In the life of every society, there comes a defining moment when leadership either sustains the status quo or boldly reimagines the future. For Enugu State, that moment is now. At the centre of this transformation is Governor Peter Ndubuisi Mbah, whose administration is not merely responding to challenges in the health sector but fundamentally rebuilding it. Recent public discourse surrounding the suspension of a health assistant trainee by a private institution has, perhaps inadvertently, created an opportunity to restate a deeper truth: the Enugu State Government remains focused, deliberate, and fully committed to repositioning healthcare delivery across the state.

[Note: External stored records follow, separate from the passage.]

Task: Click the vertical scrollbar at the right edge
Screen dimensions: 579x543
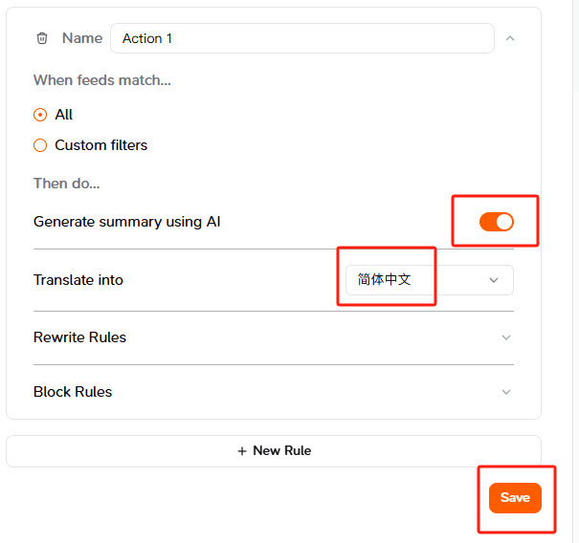Action: pyautogui.click(x=575, y=272)
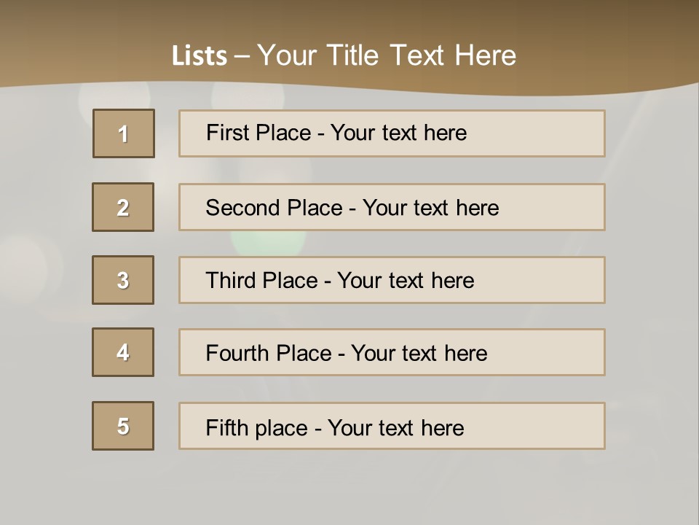Viewport: 699px width, 525px height.
Task: Select the number 4 square
Action: [123, 352]
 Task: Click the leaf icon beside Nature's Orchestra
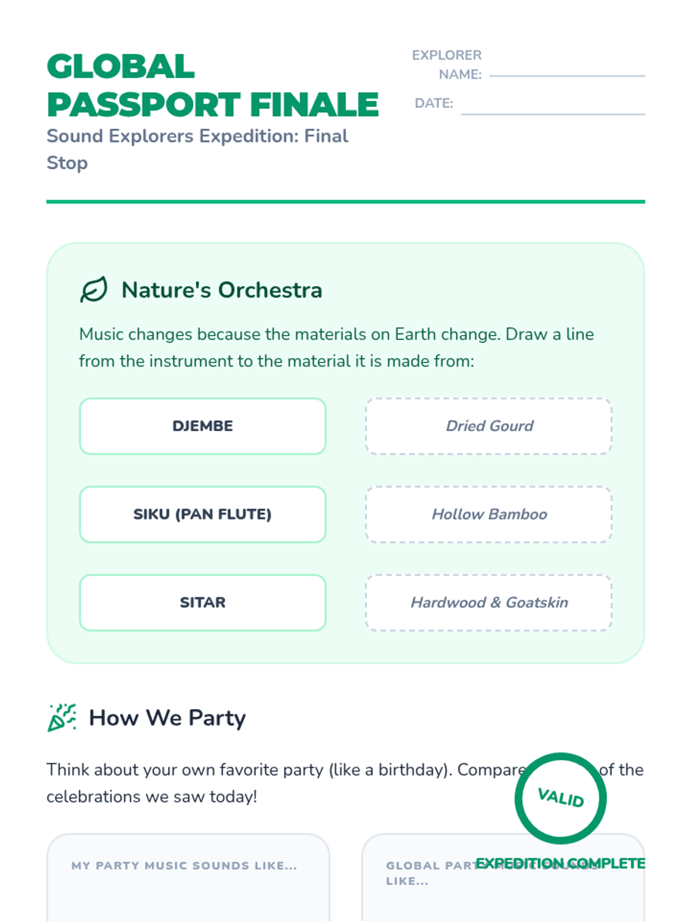93,290
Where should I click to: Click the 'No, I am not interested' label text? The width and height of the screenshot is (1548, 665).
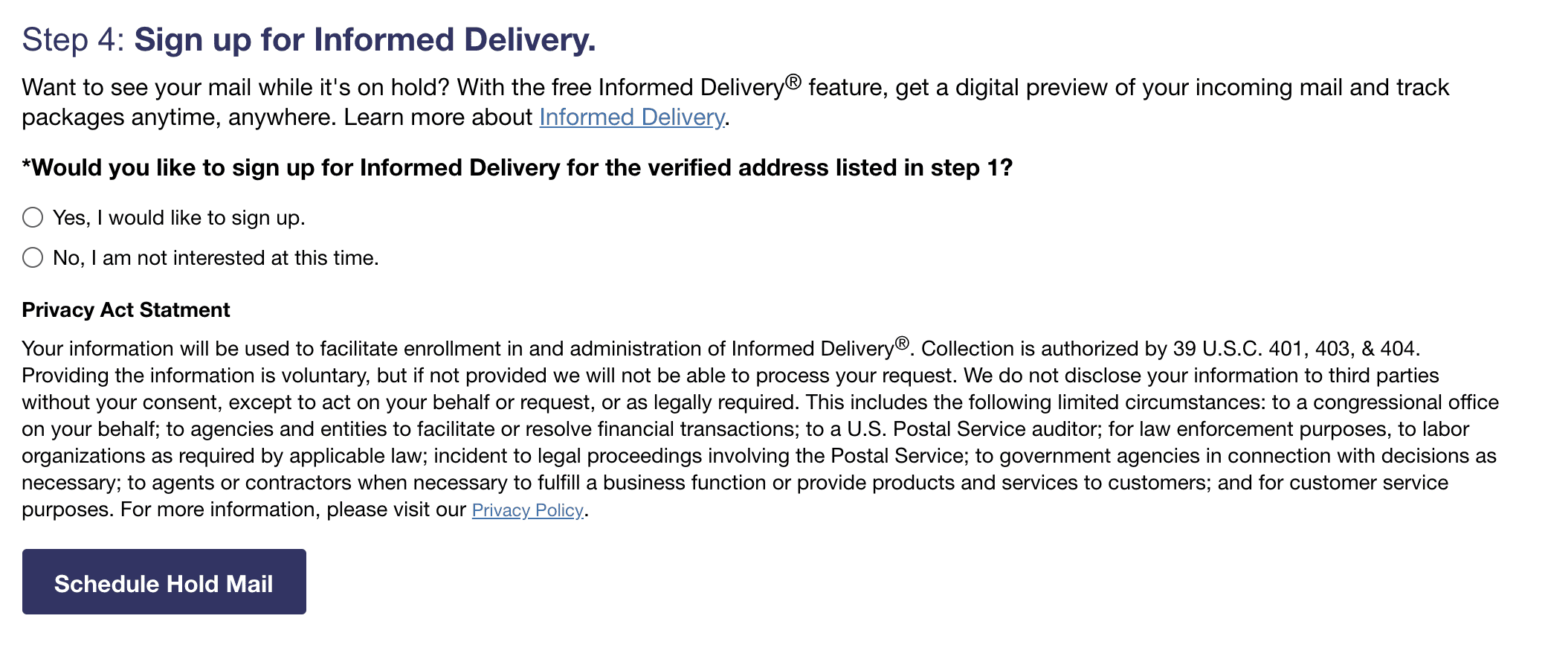click(216, 257)
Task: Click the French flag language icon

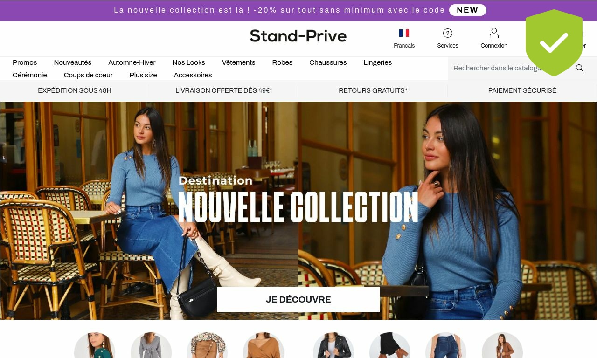Action: 404,33
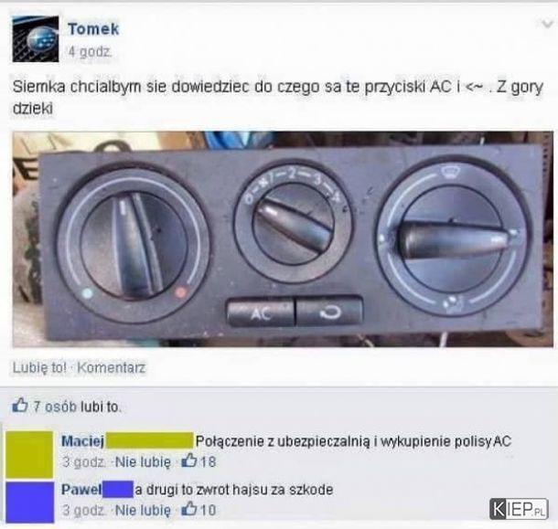Toggle Nie lubię on Maciej's comment

click(x=143, y=461)
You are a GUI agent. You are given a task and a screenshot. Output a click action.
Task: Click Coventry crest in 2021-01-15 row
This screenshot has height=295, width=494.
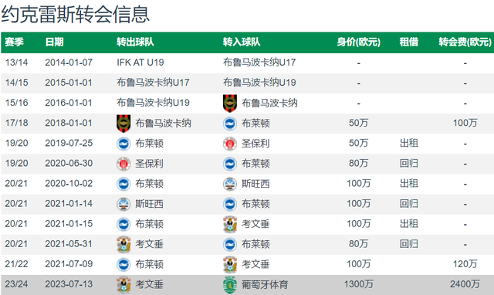[230, 224]
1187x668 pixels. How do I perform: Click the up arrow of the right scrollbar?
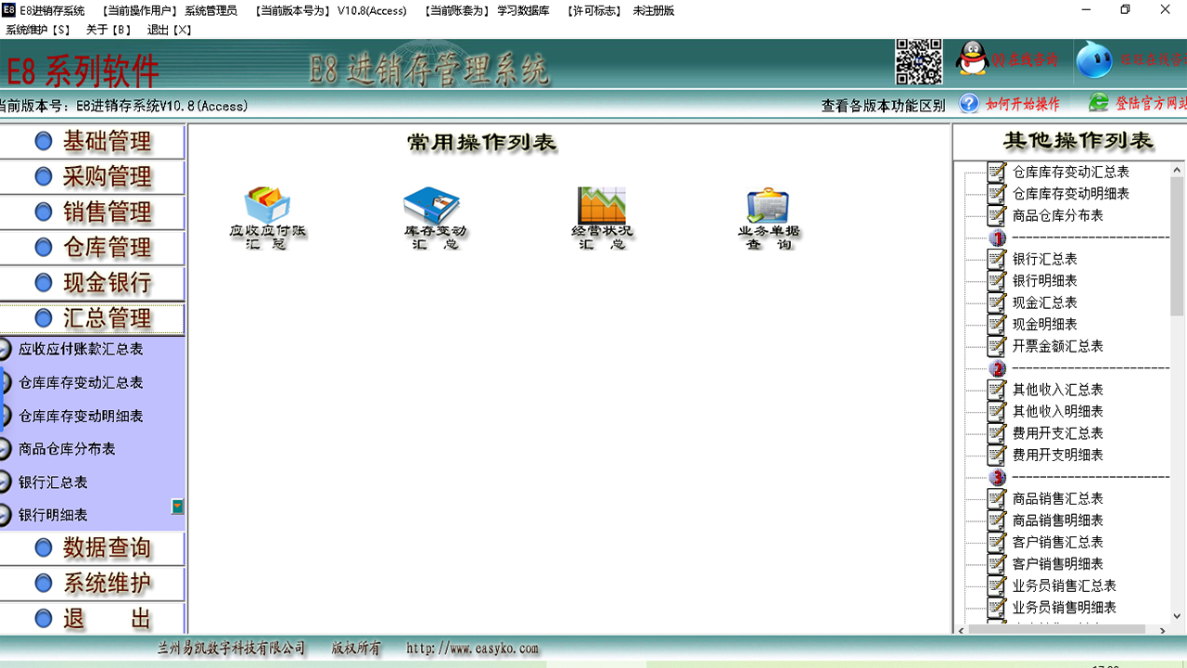tap(1177, 169)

For years, Enugu’s healthcare system reflected a troubling pattern familiar in many subnational contexts; underfunded primary healthcare centres, overstretched personnel, aging and inadequate infrastructure, and an overreliance on private or out-of-state medical services. Rural communities were particularly disadvantaged, often forced to travel long distances for basic care. Training institutions operated with limited capacity, while secondary and tertiary facilities struggled with outdated equipment and insufficient staffing. The system was largely reactive, constrained by years of neglect and unable to meet the growing needs of the population.

Governor Mbah’s administration has decisively broken from that past. Anchored on the principle that healthcare is a right and not a privilege, the government undertook a comprehensive audit of the sector and initiated a far-reaching reform agenda. Rather than incremental adjustments, the approach has been bold and systemic; targeting every layer of healthcare delivery, from primary care to specialised services.

Central to this transformation is the rollout of 260 Type-2 Primary Healthcare Centres across all political wards in the state. This initiative directly addresses the longstanding gap in grassroots healthcare access. Where communities once depended on poorly equipped facilities or distant hospitals, modern, well-positioned centres are now being established to provide quality care within reach. This effort is further strengthened by the recruitment of over 2,250 healthcare workers, a significant intervention aimed at resolving the manpower shortages that previously undermined service delivery.

At the secondary level, general hospitals are undergoing extensive rehabilitation to restore their capacity as reliable referral centres. Facilities such as Uwani General Hospital, which once symbolised infrastructural decline, are being transformed to meet modern standards. These upgrades are ensuring a more efficient continuum of care between primary and tertiary institutions.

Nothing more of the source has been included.